[What needs to be done]
Continue the article on Pakistan's local-language LLM project, starting after its final paragraph.

[Passage for review]

At today’s Senate Standing Committee meeting on IT & Telecom, the conversation rightly focused on the importance of transparency, inclusion, and responsibility in the age of artificial intelligence as lawmakers reviewed Pakistan’s AI Regulation Bill 2024. The development of Pakistan’s first Local Language Large Language Model (LLM) was also a topic of discussion.
This project, currently underway through a partnership between Jazz, NUST, and NITB, was cited in the session as a Ministry of IT initiative. In reality, it represents something more dynamic – and more promising: a private-sector-led, multi-stakeholder effort designed to ensure that Pakistan’s AI future reflects its linguistic, cultural, and institutional diversity.
Here’s what makes this effort unique:
Rather than a government contract, this is a case of industry taking initiative – and government and academia stepping in to co-create national value. It follows a globally recognized triple helix model of innovation, where private sector drive, academic depth, and public sector access come together to accelerate impact.
The initiative is also embedded within a broader AI coalition comprising multiple private companies, public institutions, and universities – all working together to ensure this remains an “AI for good” project. The coalition is focused on ensuring ethical development, long-term utility, and wide-ranging collaboration in future phases.

[Data excerpt]
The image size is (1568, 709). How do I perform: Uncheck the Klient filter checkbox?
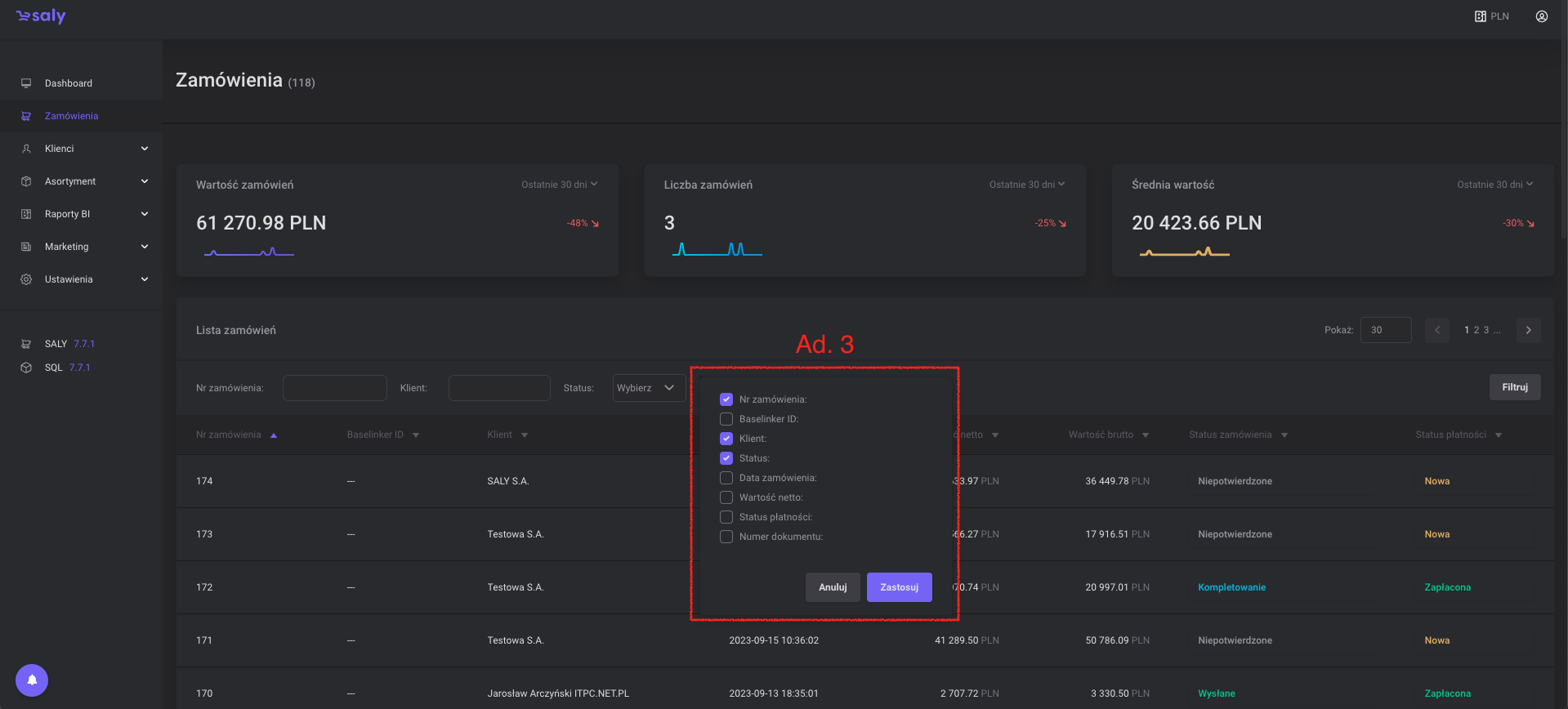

[Task output]
And this isn’t just a local story. VEON, the international parent company of Jazz, is advancing similar national LLM efforts in Kazakhstan and Ukraine – each tailored to the linguistic and cultural needs of its market. The Pakistan project is part of this broader vision: to build AI that listens, understands, and speaks like its people.
As Pakistan builds its regulatory frameworks for AI, projects like this offer a valuable blueprint: proactive, collaborative, and purpose-driven. They are not a substitute for public processes – but they can serve as a catalyst for ecosystem-wide innovation, especially when designed with openness and long-term inclusion in mind.
The development of Pakistan’s first LLM is still in its early stages, and the door remains open for broader participation. But the important thing is that the journey has begun – anchored in a belief that AI should serve all of Pakistan, in every language.
Today’s questions are timely. But so is the opportunity. Let’s use both to move forward – together.